RALPH NADER once mused to me about what a terrible thing it was that Jack Kevorkian was (at the time) the world's most famous doctor. He was right. That distinct honor should have belonged to Dame Cecily Saunders, the founder of the modern hospice movement who died last week at age 87 in London at St Christopher's, the hospice she founded in 1967.
Dame Cicely, as she was known affectionately in England, was a nurse and devout Anglican who was working as a medical social worker in a London hospital in the years immediately following World War II. She met a Jewish immigrant, named David Tasma, who had escaped the Warsaw ghetto, only to lie dying in a London hospital at the age of 40. Tasma was alone in the world and Saunders made a special point to visit with him every day. Their friendship changed our world.
As Saunders and Tasma spoke of his impending death, she began to comprehend "what he needed--and what all of the other dying patients and their families needed." Saunders had an epiphany. She told me, "I realized that we needed not only better pain control but better overall care. People needed the space to be themselves. I coined the term 'total pain,' from my understanding that dying people have physical, spiritual, psychological, and social pain that must be treated. I have been working on that ever since."

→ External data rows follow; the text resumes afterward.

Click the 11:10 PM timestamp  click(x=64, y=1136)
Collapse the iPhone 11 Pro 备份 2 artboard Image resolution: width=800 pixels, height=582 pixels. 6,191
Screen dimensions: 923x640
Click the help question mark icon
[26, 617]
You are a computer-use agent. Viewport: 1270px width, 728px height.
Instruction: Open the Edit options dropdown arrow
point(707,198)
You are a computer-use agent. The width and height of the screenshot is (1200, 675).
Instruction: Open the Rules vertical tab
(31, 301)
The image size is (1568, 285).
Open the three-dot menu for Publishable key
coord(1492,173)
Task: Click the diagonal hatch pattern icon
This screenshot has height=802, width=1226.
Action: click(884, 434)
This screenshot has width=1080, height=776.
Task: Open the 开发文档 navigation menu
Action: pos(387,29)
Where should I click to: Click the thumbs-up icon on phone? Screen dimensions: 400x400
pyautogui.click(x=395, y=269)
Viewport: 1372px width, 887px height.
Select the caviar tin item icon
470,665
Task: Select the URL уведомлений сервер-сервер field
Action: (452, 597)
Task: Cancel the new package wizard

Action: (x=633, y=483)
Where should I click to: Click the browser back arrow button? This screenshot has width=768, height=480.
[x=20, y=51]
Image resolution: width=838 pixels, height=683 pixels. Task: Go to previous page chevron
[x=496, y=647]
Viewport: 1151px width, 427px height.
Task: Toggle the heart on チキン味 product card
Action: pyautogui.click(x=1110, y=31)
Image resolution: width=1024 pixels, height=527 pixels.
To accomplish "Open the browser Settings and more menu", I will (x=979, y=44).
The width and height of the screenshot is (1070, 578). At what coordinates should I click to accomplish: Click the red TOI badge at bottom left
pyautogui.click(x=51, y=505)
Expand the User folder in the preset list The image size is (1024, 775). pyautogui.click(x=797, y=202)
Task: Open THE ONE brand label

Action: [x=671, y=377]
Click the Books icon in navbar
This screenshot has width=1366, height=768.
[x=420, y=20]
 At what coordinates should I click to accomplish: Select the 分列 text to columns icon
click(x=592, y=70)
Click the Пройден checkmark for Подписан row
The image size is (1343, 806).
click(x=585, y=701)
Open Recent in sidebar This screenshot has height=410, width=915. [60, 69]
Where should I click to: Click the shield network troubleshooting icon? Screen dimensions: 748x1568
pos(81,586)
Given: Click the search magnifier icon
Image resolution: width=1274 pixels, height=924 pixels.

Saunders work was a "personal calling, underpinned by a powerful religious commitment," wrote David Clark, an English medical school professor of palliative care and Saunders's biographer, to whom she has entrusted the organization of her archives. So strong was Saunders's faith in what she perceived as her divine calling, she began volunteering as a nurse at homes for the dying after work. Urged on by her deep desire to help dying people, she went to medical school at the age of 33, this at a time when there were few women doctors.